Panax ginseng, a family Araliaceae, is an herbaceous medicinal plant with thickened roots containing pharmacologically active triterpenes, and distributed in North East Asia. Korean and Chinese ginseng are same species but consumers require strict identification of the place of origin of Chinese and Korean ginseng because of highly different prices of roots. Here, we investigated the intraspecific population of Korean and Chinese ginseng byrandom amplified polymorphic DNA (RAPD) and developed RAPD-derived sequence characterized amplified regions (SCAR) marker. RAPD analysis using two UBC (University of British Columbia) primers (519 and 534) resulted in high polymorphic to detect the genetic differences between Korean and Chinese ginseng population but highly monomorphic among the individuals within the population. Chinese ginseng specific PCR products using a 534 primer were isolated and sequenced.
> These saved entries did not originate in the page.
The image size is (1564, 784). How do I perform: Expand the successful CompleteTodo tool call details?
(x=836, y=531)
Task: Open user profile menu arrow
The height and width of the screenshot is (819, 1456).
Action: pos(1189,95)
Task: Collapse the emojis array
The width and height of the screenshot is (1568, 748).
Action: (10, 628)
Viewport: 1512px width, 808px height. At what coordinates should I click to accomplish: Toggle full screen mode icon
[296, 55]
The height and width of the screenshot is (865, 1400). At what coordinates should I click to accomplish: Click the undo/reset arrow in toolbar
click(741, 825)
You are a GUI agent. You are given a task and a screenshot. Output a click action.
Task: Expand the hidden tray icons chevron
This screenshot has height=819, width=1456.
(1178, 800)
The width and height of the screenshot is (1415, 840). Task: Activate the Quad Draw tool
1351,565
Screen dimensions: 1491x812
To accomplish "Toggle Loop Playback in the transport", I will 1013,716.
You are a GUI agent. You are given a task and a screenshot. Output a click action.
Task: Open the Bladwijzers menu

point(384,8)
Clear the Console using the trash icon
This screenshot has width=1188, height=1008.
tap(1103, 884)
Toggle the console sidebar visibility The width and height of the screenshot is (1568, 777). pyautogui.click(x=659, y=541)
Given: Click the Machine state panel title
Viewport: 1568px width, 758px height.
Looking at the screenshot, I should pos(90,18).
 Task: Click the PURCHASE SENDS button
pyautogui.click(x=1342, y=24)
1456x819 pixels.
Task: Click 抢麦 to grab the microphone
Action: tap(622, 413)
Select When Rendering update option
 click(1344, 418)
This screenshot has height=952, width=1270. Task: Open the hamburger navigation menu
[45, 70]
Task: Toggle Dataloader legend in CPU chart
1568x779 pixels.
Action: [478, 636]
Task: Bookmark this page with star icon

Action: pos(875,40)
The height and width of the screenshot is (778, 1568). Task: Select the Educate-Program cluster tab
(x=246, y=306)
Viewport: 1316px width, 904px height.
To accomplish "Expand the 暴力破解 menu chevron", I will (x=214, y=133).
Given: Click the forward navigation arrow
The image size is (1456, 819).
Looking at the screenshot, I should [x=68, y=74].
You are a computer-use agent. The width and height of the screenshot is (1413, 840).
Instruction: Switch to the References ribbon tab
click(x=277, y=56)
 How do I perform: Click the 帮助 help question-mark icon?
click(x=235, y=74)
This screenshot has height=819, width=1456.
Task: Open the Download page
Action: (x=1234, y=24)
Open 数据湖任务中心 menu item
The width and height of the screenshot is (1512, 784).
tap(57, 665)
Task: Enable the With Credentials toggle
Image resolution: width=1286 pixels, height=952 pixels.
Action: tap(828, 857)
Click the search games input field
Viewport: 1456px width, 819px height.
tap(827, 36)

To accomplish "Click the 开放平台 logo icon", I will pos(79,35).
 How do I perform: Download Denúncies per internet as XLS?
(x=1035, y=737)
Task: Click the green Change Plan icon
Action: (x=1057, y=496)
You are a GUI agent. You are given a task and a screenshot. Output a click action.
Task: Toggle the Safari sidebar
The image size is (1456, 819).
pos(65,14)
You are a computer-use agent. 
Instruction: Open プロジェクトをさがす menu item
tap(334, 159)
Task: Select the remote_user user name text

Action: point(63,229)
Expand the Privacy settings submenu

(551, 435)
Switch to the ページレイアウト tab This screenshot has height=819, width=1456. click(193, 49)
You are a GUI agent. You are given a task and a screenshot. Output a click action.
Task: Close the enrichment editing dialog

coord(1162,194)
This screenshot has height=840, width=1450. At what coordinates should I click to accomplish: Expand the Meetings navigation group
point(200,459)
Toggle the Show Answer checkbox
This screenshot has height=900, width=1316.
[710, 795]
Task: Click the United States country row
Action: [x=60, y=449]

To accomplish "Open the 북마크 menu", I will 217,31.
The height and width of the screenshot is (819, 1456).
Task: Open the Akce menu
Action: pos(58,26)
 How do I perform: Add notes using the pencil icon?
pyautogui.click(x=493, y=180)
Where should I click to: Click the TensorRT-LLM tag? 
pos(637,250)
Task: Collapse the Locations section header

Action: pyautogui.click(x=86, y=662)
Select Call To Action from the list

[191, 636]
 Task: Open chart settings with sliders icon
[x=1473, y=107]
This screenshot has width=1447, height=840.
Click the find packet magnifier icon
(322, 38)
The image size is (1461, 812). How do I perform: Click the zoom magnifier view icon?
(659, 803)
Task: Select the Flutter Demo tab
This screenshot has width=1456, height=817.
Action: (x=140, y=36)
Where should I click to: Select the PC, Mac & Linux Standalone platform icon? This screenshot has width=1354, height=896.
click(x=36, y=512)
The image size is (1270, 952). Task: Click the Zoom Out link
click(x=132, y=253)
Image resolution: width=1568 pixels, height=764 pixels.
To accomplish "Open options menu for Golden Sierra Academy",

From the PCR reaction using SCAR primer (CG965) designed from 965 bp of sequence, population of Chinese ginseng was determined as a clear band but Korean ginseng did not produce any amplified band. Conclusively, two RAPD primers (519 and 534) were effective to detect heterogeneity of ginseng population growing in Korea and China, and a RAPD-derived SCAR marker can be used for rapid identification of Chinese ginseng population among Korean ginseng one. Key words: Panax ginseng, random amplified polymorphic DNA (RAPD), sequence characterized amplified regions (SCAR) marker.